Avec Warfare, GFI nous invite à prendre part à un conflit moderne fictif-mais-pas-trop dans une Arabie saoudite secouée par les attaques terroristes. Astiquez vos rangers et sortez l'Apache du garage, les GIs débarquent pour remettre de l'ordre dans tout ça.

Dans un futur proche, l'Arabie saoudite est victime d'une rébellion menée par une organisation terroriste. Par bonheur, les Etats-Unis sont toujours prêts à venir en aide à un vieil allié -et à s'assurer leur approvisionnement en pétrole par la même occasion. Sous votre commandement, l'armée américaine va donc devoir mettre fin à cette guerre à travers une douzaine de missions, qui représentent d'ailleurs la totalité du contenu du jeu. Résumé comme ça, le scénario de Warfare pourrait paraître un brin manichéen, tout droit sorti d'un mauvais roman de Tom Clancy (pléonasme ?). En fait, si vous savez lire entre les lignes, notamment celles des blogs des soldats pendant les briefings, vous y découvrirez une critique sous-jacente de l'impérialisme américain. Il faut dire que le titre est développé par un studio russe... Sans aller jusqu'à qualifier Warfare d'oeuvre engagée, disons qu'il cache tout de même une certaine épaisseur sous son idée de départ griffonnée sur un ticket de métro. Il résonne surtout comme un terrible écho aux événements du monde actuel...

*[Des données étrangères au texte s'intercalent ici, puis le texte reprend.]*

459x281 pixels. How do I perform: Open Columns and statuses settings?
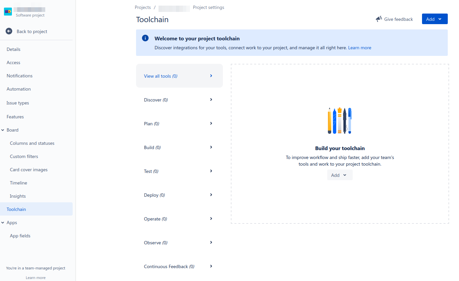click(x=32, y=143)

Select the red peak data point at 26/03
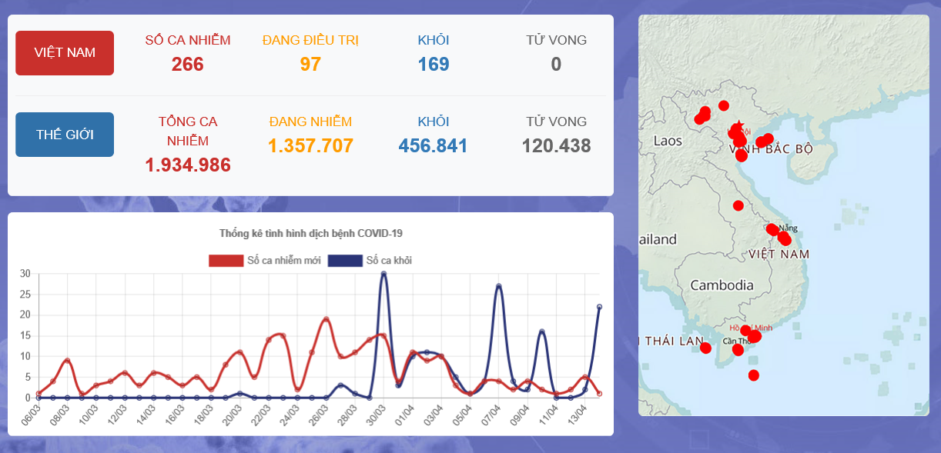pos(327,319)
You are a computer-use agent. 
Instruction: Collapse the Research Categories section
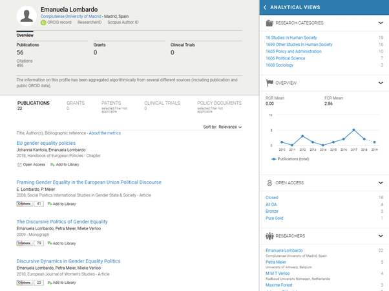[x=381, y=23]
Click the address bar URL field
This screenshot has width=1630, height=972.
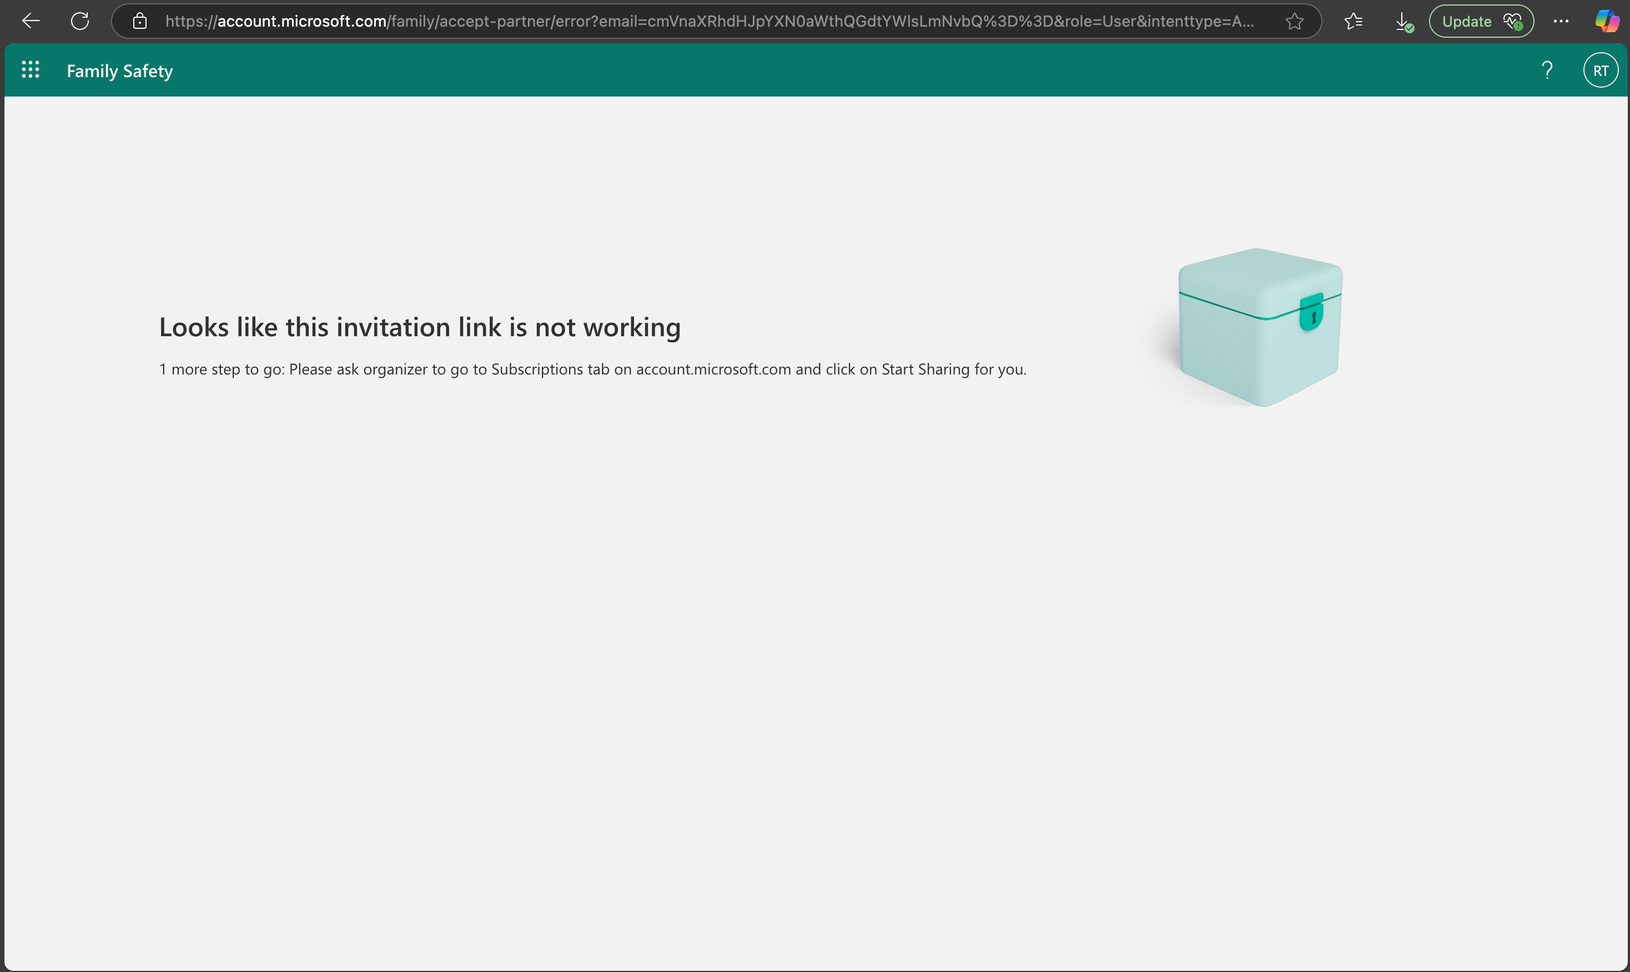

Warfare propose donc un gameplay plutôt réussi, quoique très classique, enrobé dans une réalisation technique correcte. Son problème, c'est sa durée de vie ridicule : douze missions et c'est plié. En l'absence de multi ou d'autres modes de jeu, Warfare aura tôt fait de quitter votre disque dur. En dépit de ses qualités, le titre de GFI est donc à réserver aux joueurs qui auraient 40 euros à perdre pour passer un week-end en compagnie d'un jeu pop-corn.
- Graphismes12/20
L'aspect visuel de Warfare est entre deux eaux : nullement impressionnant, mais tout à fait regardable. Bref, quelconque.
- Jouabilité14/20
Le gameplay de Warfare est relativement efficace. Toutefois, n'en attendez rien d'inédit. L'achat d'unités avec des points avant chaque mission, le gain d'expérience, la gestion des munitions et du carburant, la capture de véhicules ou de bâtiments adverses... Tout cela a déjà été vu maintes fois dans d'autres STR. En sus, la jouabilité est quelque peu ternie par des soucis de pathfinding.
- Durée de vie5/20
Warfare se compose d'une unique campagne de douze missions... Et c'est tout. Pas de mode escarmouche, pas de multijoueur, pas de seconde faction jouable... Du coup, le jeu vous occupera un week-end avant de prendre la poussière sur une étagère ou de venir grossir les étals du marché de l'occasion. Dommage.
- Bande son12/20
L'ambiance sonore est correcte, notamment grâce aux voix anglaises bien dans le ton. Bruitages et musiques sont un peu en retrait sans être foncièrement mauvais.
- Scénario15/20
Le futur proche de Warfare rappelle furieusement celui des romans de Tom Clancy, et plus généralement le contexte géopolitique actuel. Des terroristes qui prennent le contrôle de l'Arabie saoudite où les Américains tentent de préserver leurs intérêts stratégiques, ça paraît étrangement réel... GFI en profite surtout pour mener une vraie réflexion sur la guerre par le biais des blogs des soldats, qui ne nous épargnent aucun sujet, de la propagande au racisme, tout en évitant l'écueil du manichéisme.
Avec son contexte moderne changeant agréablement de la Seconde Guerre mondiale, sa réalisation honnête et son gameplay exigeant, Warfare avait presque tous les ingrédients pour séduire les amateurs de stratégie. Malheureusement, son maigre contenu l'empêche de pouvoir prétendre à un meilleur statut que celui de STR bouche-trou, qui occupera les fans du genre quelques heures en période de disette avant de sombrer irrémédiablement dans l'oubli.